• **BRIEF**:
Please return every line from the entries that has the string "아라뱃길" in it.

• **SOURCE RECORDS**:
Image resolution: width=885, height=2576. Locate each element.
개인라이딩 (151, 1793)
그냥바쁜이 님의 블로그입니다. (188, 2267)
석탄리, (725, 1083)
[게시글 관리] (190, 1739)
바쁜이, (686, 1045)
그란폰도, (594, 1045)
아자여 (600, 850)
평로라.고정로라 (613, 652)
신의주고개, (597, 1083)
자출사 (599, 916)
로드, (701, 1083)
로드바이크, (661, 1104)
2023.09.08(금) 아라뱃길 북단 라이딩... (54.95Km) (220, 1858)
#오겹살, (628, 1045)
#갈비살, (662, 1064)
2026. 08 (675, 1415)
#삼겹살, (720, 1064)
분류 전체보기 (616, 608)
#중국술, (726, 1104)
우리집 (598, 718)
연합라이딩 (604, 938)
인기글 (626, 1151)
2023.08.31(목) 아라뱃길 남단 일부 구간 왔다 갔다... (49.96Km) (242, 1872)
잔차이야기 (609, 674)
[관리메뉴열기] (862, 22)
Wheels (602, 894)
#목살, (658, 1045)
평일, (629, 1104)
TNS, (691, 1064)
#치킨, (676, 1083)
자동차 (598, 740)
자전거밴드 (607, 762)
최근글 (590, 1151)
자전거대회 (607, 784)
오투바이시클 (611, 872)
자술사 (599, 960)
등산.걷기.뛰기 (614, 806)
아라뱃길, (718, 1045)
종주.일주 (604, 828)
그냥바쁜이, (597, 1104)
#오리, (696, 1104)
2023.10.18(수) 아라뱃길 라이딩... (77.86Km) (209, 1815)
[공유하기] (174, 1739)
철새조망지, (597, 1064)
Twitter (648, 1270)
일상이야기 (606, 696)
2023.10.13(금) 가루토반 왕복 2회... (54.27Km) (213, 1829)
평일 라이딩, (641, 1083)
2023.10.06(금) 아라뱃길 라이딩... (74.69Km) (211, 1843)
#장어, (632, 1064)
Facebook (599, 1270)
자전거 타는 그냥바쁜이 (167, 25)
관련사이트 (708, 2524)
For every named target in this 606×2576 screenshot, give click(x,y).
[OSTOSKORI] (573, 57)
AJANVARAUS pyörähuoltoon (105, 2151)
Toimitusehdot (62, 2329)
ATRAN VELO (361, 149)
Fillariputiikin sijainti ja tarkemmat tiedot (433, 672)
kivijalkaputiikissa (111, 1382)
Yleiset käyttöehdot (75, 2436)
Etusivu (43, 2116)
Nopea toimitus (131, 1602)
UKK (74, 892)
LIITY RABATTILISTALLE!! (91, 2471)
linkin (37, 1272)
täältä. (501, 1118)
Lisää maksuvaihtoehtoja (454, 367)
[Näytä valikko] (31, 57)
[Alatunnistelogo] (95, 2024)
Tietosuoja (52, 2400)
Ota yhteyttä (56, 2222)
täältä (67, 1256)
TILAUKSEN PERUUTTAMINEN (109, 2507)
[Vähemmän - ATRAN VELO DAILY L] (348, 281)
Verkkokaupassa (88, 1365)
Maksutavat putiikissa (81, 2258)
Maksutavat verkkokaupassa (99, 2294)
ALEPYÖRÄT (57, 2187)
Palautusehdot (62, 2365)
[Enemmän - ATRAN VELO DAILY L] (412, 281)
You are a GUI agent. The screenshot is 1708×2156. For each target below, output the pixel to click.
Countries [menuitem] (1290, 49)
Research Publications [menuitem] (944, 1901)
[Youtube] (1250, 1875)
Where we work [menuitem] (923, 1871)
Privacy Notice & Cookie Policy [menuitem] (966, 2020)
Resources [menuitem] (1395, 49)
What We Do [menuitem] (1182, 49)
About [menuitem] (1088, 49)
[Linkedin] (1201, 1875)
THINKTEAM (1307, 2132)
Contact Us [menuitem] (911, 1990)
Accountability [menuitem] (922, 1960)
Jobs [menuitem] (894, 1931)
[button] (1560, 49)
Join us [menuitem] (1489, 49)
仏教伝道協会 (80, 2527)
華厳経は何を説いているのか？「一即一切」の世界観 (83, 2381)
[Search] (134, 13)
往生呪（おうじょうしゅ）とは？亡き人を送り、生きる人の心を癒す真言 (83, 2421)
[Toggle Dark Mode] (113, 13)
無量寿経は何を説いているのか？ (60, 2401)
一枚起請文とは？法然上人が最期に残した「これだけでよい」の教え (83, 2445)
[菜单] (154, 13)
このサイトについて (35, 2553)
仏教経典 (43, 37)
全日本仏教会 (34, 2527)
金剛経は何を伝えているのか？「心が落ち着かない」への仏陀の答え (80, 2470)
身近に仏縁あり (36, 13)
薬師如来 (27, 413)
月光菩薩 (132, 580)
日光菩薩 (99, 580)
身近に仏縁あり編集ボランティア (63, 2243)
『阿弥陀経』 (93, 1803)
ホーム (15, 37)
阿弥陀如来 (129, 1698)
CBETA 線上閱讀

• **THE ANSWER**:
2023.09.08(금) 아라뱃길 북단 라이딩... (54.95Km) (220, 1858)
2023.08.31(목) 아라뱃길 남단 일부 구간 왔다 갔다... (49.96Km) (242, 1872)
아라뱃길, (718, 1045)
2023.10.18(수) 아라뱃길 라이딩... (77.86Km) (209, 1815)
2023.10.06(금) 아라뱃길 라이딩... (74.69Km) (211, 1843)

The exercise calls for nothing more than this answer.